Artificial Intelligence Better Than Humans At Detecting Who's Gay
People sometimes joke about having “ gaydar,” or a special ability to identify someone’s sexuality. However, a new study indicates that while you likely don’t have the ability, Artificial Intelligence can detect homosexuality with a high rate of accuracy just from a person’s face. Researchers at Stanford University used AI to determine sexual orientation for more than 35,000 facial images and compared the results against humans.
Using images from an online dating site based in the United States, the team downloaded 35,326 photos representing 14,776 gay and straight men and women. In a series of studies, they found that facial features of gay men and women appear to differ slightly, and that computers do a better job of picking up on these cues than humans.
“We show that faces contain much more information about sexual orientation than can be perceived and interpreted by the human brain,” the authors write in the report.
Using an algorithm, computer software determined whether a male was straight or gay 81 percent of the time, while it fared slightly lower for women, only accurately predicting 71 percent of the cases. According to the researchers, certain parts of the face offered more insight into one’s sexuality. In men, the nose, eyes, eyebrows, cheeks, hairline and chin were the most informative spots, while the nose, corners of the mouth, hair and neckline offered cues in women.

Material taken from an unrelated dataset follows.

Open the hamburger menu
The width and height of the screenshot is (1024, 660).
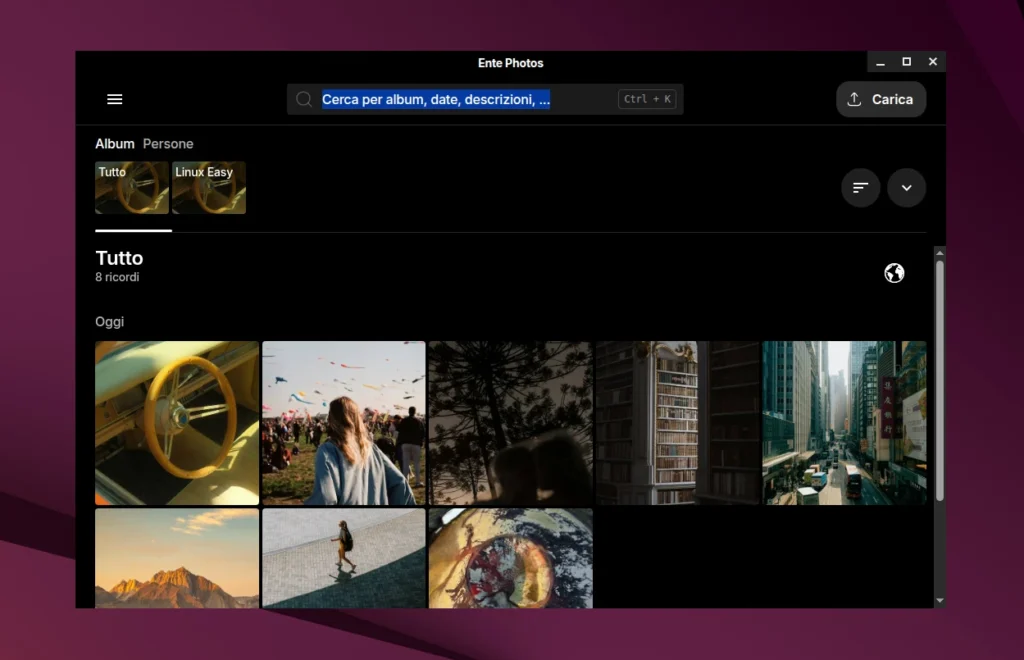115,99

As background, the prenatal hormone theory suggests that there is a link between sexual orientation and one’s physical facial structure, due to male babies being underexposed to certain hormones and females being overexposed in the womb.
Next, the team compared the computer’s score against humans. Compared to machine, man was only able to detect whether males were gay 61 percent of the time and 54 percent of the time for female photos. It shouldn’t be a surprise that computers are better at detecting sexuality than humans. As the researchers note in their paper, computers using deep nueral networks, DNN, are much better at performing visual tasks. Previous studies have shown that AI could be used to accurately predict skin cancer.
The researchers are quick to warn that perceiving more feminine or masculine features is not a good indicator of one’s sexuality.
“First, the fact that the faces of gay men and lesbians are, on average gender atypical, does not imply that all gay men are more feminine than all heterosexual men, or that there are no gay men with extremely masculine facial features (and vice versa in the case of lesbians),” they write. “The differences in femininity observed in this study were subtle, spread across many facial features, and apparent only when examining averaged images of many faces.”
Instead of attempting to decipher the gender someone is attracted to, they believe this research can be used to highlight the importance of enhancing privacy and protection laws amid rapidly advancing technology.
The researchers definitely don’t advise assuming a stranger’s sexuality based on their looks, especially since according to their findings, there’s a good chance you’ll be wrong.